The Artemis vote system shows 50 random images per ballot and asks voters to pick 5 favorites. With 500 ballots across 12,217 images, most images are shown only 1-2 times. A raw selection rate of "1 out of 1 shown = 100%" is meaningless — it tells you nothing about whether the image is actually preferred. Raw rates are dominated by sampling noise at low exposure.

Why It Matters

If you feed raw selection rates into an optimizer, it will select images that were lucky (shown once, happened to get picked) over images that were genuinely preferred but had the misfortune of being shown to a voter who preferred something else. The calendar would be built on noise, not signal.

What Happened

  1. Started with raw selection rates (selected / shown) as the preference metric. Images shown once and selected once scored 1.0 — higher than genuinely popular images shown 50 times with a 30% selection rate.
  2. Added Wilson lower-bound confidence intervals as a frequentist correction. This penalized low-exposure images appropriately but produced a single point estimate rather than a full posterior distribution. Couldn't express "how uncertain are we?" beyond the interval width.
  3. Switched to a Beta-Binomial conjugate model. Chose Beta(2, 8) as the prior — encoding "assume an image has about a 20% selection rate until data says otherwise." The 20% is slightly above the 10% base rate (5 of 50) because the vote pool is pre-filtered to usable frames.
  4. Verified the smoothing behavior: images with 1-2 exposures stay near the prior mean of 0.20 regardless of outcome.
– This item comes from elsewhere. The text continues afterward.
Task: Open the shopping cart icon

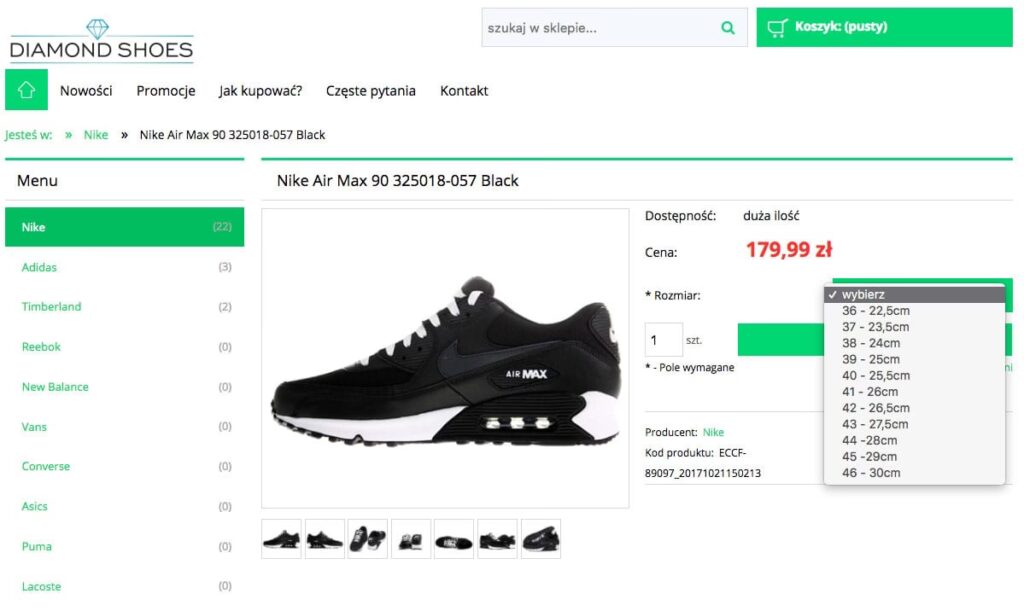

Images with 10+ exposures have posteriors dominated by data. The crossover happens around n=10, which matches the prior strength (a+b=10).
  5. Kept Wilson lower bound as a secondary metric alongside the Bayesian posterior. Both are stored in mart_image_preference_score — Wilson for comparison, posterior_mean as the backbone of the composite score.
  6. The posterior_mean became the primary input to the composite scoring formula, weighted at ~85% of the final score (with Elo and Borda as secondary adjustments).

Design Choice: Beta-Binomial Conjugate Prior

We use a Beta(2, 8) prior combined with the observed selection data to produce a posterior Beta distribution for each image's true selection probability.

Key terms

Alternatives Considered

  1. Raw selection rate: Rejected. Meaningless at n=1 or n=2.
  2. Laplace smoothing (add-1): Equivalent to Beta(1,1) prior, which assumes a 50% base rate — too optimistic for images.
  3. Empirical Bayes: Estimate the prior from the data. More sophisticated but harder to explain and not needed when the prior is weakly informative.
  4. Mixed-effects logistic regression: Would account for voter random effects but requires substantially more data to fit reliably.

What Was Learned

Bayesian smoothing is the right default for any sparse count-based metric. The conjugate prior trick makes it computationally trivial — no MCMC, no optimization, just arithmetic. The key decision is the prior strength (a + b = 10 in our case), which controls how many observations are needed to overcome the prior. With a total prior weight of 10, it takes about 10 observations for the data to dominate the prior — roughly the right amount of smoothing for our exposure levels.